WHAT IS BEING ASKED:
Nothing in the records may change. Output them all exactly.

GIVEN RECORDS:
* * * *
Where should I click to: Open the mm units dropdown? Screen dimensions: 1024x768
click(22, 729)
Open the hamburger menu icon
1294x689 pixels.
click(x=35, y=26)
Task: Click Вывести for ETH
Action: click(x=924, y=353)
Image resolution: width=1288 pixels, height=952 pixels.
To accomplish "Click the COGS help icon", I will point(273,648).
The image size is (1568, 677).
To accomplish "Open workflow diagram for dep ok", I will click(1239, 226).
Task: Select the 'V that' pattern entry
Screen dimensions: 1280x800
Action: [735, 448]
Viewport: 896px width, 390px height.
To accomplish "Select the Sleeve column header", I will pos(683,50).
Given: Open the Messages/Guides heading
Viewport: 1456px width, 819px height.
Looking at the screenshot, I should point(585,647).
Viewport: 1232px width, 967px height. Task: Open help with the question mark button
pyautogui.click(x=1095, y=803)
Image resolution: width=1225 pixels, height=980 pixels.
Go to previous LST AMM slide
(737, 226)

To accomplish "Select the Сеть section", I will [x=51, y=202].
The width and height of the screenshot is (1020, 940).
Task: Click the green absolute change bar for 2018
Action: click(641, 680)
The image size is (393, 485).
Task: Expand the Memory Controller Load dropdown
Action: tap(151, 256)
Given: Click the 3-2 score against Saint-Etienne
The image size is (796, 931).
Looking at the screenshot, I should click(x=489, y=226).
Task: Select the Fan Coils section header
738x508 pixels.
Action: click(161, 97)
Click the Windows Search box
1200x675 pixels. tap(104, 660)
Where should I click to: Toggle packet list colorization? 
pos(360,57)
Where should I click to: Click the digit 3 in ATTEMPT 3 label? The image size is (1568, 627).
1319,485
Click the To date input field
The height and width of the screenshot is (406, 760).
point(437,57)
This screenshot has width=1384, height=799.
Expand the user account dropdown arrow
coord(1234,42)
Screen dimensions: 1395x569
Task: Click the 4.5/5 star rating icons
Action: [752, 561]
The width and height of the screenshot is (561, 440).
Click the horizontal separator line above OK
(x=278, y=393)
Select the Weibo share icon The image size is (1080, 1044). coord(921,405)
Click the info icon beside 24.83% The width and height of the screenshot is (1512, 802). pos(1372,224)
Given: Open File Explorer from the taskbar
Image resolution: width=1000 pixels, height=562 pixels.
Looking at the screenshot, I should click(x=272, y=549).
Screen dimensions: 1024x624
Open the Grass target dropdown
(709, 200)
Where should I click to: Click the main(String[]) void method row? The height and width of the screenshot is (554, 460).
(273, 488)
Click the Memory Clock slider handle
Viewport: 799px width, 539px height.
* * * *
COMPLETED TASK:
Where should I click to: Open the mm units dropdown? Screen dimensions: 1024x768
click(22, 729)
Open the hamburger menu icon
1294x689 pixels.
click(x=35, y=26)
Task: Click Вывести for ETH
Action: click(x=924, y=353)
Image resolution: width=1288 pixels, height=952 pixels.
To accomplish "Click the COGS help icon", I will point(273,648).
The image size is (1568, 677).
To accomplish "Open workflow diagram for dep ok", I will click(1239, 226).
Task: Select the 'V that' pattern entry
Screen dimensions: 1280x800
Action: [735, 448]
Viewport: 896px width, 390px height.
To accomplish "Select the Sleeve column header", I will pos(683,50).
Given: Open the Messages/Guides heading
Viewport: 1456px width, 819px height.
Looking at the screenshot, I should point(585,647).
Viewport: 1232px width, 967px height. Task: Open help with the question mark button
pyautogui.click(x=1095, y=803)
Image resolution: width=1225 pixels, height=980 pixels.
Go to previous LST AMM slide
(737, 226)

To accomplish "Select the Сеть section", I will [x=51, y=202].
The width and height of the screenshot is (1020, 940).
Task: Click the green absolute change bar for 2018
Action: click(641, 680)
The image size is (393, 485).
Task: Expand the Memory Controller Load dropdown
Action: tap(151, 256)
Given: Click the 3-2 score against Saint-Etienne
The image size is (796, 931).
Looking at the screenshot, I should click(x=489, y=226).
Task: Select the Fan Coils section header
738x508 pixels.
Action: click(161, 97)
Click the Windows Search box
1200x675 pixels. tap(104, 660)
Where should I click to: Toggle packet list colorization? 
pos(360,57)
Where should I click to: Click the digit 3 in ATTEMPT 3 label? The image size is (1568, 627).
1319,485
Click the To date input field
The height and width of the screenshot is (406, 760).
point(437,57)
This screenshot has width=1384, height=799.
Expand the user account dropdown arrow
coord(1234,42)
Screen dimensions: 1395x569
Task: Click the 4.5/5 star rating icons
Action: [752, 561]
The width and height of the screenshot is (561, 440).
Click the horizontal separator line above OK
(x=278, y=393)
Select the Weibo share icon The image size is (1080, 1044). coord(921,405)
Click the info icon beside 24.83% The width and height of the screenshot is (1512, 802). pos(1372,224)
Given: Open File Explorer from the taskbar
Image resolution: width=1000 pixels, height=562 pixels.
Looking at the screenshot, I should click(x=272, y=549).
Screen dimensions: 1024x624
Open the Grass target dropdown
(709, 200)
Where should I click to: Click the main(String[]) void method row? The height and width of the screenshot is (554, 460).
(273, 488)
Click the Memory Clock slider handle
Viewport: 799px width, 539px height.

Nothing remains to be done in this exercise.